JUDAS © 2014, Amos Oz. All rights reserved


Published with the support of The Institute for the Translation of Hebrew Literature, Israel and the Embassy of Israel, Moscow Издано при поддержке Института Перевода израильской литературы (Израиль) и Посольства Израиля (Москва)


© Виктор Радуцкий, перевод, 2017

© А. Бондаренко, художественное оформление, макет, 2017

© “Фантом Пресс”, издание, 2017

* * *

И каждому народу – на языке его.

Книга Эсфирь, 1:22

Посвящается Деборе Оуэн


Вот мчит краем поля предатель-беглец.
Бросит камень в него не живой, а мертвец.

Натан Альтерман. “Предатель”.

Из поэмы “Радость бедных”

1

Вот рассказ из дней зимы конца тысяча девятьсот пятьдесят девятого года – начала года шестидесятого. Есть в этом рассказе заблуждение и желание, есть безответная любовь и есть некий религиозный вопрос, оставшийся здесь без ответа. На некоторых домах до сих пор заметны следы войны, разделившей город десять лет тому назад. Откуда-то из-за опущенных жалюзи доносится приглушенная мелодия аккордеона или рвущий душу сумеречный напев губной гармошки.

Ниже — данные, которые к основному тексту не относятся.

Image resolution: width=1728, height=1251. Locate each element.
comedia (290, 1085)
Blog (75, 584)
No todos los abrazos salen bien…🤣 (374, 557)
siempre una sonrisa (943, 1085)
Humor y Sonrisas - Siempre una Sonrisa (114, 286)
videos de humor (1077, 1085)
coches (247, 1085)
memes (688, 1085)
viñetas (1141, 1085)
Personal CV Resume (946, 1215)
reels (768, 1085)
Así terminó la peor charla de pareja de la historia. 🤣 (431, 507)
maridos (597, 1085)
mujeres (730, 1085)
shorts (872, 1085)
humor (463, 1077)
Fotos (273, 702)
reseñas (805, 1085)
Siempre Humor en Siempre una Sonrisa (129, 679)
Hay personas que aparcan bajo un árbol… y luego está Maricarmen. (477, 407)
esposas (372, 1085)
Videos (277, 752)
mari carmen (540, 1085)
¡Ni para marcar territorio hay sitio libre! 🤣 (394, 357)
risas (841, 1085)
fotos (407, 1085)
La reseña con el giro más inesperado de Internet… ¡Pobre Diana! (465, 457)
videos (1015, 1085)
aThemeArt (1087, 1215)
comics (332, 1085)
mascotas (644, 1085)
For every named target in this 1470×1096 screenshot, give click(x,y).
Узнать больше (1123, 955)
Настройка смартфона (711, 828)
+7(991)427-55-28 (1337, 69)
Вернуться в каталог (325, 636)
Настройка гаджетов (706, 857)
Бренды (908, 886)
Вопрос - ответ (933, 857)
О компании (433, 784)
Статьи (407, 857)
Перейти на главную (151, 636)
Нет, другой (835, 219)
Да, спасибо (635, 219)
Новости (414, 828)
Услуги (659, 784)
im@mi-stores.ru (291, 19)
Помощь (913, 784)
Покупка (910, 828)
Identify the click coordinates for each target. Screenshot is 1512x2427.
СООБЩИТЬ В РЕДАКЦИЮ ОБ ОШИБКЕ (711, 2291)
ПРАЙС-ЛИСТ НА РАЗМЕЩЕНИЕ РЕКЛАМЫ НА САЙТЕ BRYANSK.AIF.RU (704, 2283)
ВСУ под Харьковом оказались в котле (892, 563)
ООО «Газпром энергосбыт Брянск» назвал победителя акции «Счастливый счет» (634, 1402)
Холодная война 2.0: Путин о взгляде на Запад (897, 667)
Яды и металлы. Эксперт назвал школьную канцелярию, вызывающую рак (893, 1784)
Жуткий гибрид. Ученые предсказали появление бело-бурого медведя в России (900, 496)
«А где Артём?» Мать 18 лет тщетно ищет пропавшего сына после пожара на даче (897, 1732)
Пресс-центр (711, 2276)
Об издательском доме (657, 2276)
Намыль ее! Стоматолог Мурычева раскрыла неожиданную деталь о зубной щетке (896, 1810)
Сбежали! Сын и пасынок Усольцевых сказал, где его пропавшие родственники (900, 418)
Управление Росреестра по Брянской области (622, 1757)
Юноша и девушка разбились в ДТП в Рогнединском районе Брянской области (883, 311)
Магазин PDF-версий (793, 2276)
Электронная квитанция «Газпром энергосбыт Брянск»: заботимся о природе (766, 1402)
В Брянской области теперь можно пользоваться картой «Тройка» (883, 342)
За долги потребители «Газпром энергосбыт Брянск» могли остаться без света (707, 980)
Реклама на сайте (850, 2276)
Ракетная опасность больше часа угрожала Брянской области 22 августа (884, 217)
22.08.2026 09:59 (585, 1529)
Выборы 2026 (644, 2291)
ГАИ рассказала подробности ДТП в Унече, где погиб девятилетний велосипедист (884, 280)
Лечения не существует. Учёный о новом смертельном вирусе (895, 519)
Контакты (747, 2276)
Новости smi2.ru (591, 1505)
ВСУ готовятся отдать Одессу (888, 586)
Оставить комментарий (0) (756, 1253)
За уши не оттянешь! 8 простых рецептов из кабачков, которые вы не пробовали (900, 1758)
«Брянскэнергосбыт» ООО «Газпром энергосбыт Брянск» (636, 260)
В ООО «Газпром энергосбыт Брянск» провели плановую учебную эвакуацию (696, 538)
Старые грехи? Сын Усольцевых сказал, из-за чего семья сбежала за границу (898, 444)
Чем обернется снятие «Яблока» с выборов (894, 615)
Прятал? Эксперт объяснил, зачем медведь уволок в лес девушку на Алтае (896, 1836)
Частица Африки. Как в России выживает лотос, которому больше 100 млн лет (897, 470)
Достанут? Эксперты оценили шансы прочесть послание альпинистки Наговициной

Во многих иерусалимских квартирах можно найти на стене гостиной водовороты звезд Ван Гога или кипение его кипарисов, а в спальнях пол все еще укрывают соломенные циновки; “Дни Циклага”1
Монументальный роман Самеха Изхара (Изхар Смилянский, 1916–2006), главные герои которого – солдаты, а действие происходит в течение одной из недель Войны за независимость. Циклаг – древний город в пустыне Негев, неоднократно упоминаемый в Библии. – Здесь и далее примеч. перев.

Или “Доктор Живаго” лежат распахнутые, вверх обложкой, на тахте с поролоновым матрасом, прикрытой тканью в восточном вкусе, рядом с горкой вышитых подушек. Весь вечер горит голубое пламя керосинового обогревателя. Из снарядной гильзы в углу комнаты торчит стилизованный букетик из колючек.

В начале декабря Шмуэль Аш забросил занятия в университете и засобирался покинуть Иерусалим – из-за любви, которая не удалась, из-за исследования, которое застопорилось, а главным образом из-за того, что материальное положение его отца катастрофически ухудшилось и Шмуэлю предстояло найти себе какую-нибудь работу.

Он был парнем крупного телосложения, бородатым, лет двадцати пяти, застенчивым, сентиментальным, социалистом, астматиком, легко увлекающимся и столь же быстро разочаровывающимся.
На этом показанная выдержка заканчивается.